What is needed:
Only lines containing "computer" are wanted from the data below. Copy those lines.

(The input begins)

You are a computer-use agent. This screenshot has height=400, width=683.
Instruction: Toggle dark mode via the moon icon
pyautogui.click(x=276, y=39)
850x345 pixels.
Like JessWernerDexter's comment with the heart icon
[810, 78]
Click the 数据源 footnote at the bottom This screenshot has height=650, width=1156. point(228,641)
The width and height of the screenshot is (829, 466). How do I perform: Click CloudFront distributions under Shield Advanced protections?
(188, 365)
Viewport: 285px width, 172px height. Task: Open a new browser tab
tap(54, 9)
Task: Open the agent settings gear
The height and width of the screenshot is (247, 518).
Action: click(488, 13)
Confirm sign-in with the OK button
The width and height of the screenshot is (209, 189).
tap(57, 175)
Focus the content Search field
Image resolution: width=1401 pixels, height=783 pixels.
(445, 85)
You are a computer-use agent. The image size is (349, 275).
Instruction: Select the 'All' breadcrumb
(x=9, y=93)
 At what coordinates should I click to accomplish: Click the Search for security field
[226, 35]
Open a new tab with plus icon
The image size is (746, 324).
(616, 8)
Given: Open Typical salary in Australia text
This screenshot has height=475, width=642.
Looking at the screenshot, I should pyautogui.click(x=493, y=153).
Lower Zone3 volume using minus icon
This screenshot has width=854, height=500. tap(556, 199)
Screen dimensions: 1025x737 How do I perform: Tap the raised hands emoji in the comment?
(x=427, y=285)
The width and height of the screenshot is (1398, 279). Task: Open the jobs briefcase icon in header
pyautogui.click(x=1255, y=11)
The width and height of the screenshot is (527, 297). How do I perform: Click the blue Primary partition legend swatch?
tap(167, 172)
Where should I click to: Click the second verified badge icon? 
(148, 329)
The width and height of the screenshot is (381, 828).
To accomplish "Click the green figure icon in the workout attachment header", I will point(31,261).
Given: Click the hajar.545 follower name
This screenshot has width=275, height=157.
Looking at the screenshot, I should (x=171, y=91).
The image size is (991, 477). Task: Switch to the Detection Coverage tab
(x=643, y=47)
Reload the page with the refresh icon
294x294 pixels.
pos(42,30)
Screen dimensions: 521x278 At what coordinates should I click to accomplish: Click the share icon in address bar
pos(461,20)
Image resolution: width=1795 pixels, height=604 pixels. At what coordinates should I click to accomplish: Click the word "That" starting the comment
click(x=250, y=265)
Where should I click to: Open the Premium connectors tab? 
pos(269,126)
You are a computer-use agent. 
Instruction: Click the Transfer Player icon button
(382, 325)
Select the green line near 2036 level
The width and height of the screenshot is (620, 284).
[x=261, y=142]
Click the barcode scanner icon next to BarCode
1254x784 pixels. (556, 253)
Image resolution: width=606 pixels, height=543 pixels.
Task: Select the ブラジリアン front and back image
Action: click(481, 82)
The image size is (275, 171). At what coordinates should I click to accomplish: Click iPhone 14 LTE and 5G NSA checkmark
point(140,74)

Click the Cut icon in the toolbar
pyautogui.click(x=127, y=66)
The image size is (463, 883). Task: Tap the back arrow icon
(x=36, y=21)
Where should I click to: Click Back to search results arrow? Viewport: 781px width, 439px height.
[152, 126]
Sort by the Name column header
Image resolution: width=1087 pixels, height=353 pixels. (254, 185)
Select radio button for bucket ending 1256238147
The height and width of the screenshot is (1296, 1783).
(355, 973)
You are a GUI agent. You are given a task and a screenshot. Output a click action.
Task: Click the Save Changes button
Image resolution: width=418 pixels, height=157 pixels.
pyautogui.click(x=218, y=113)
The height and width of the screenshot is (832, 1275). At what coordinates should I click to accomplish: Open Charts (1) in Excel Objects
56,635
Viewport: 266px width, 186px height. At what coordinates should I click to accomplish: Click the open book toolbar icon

(The input ends)

Answer space:
You are a computer-use agent. This screenshot has height=400, width=683.
You are a computer-use agent. The image size is (349, 275).
You are a computer-use agent. 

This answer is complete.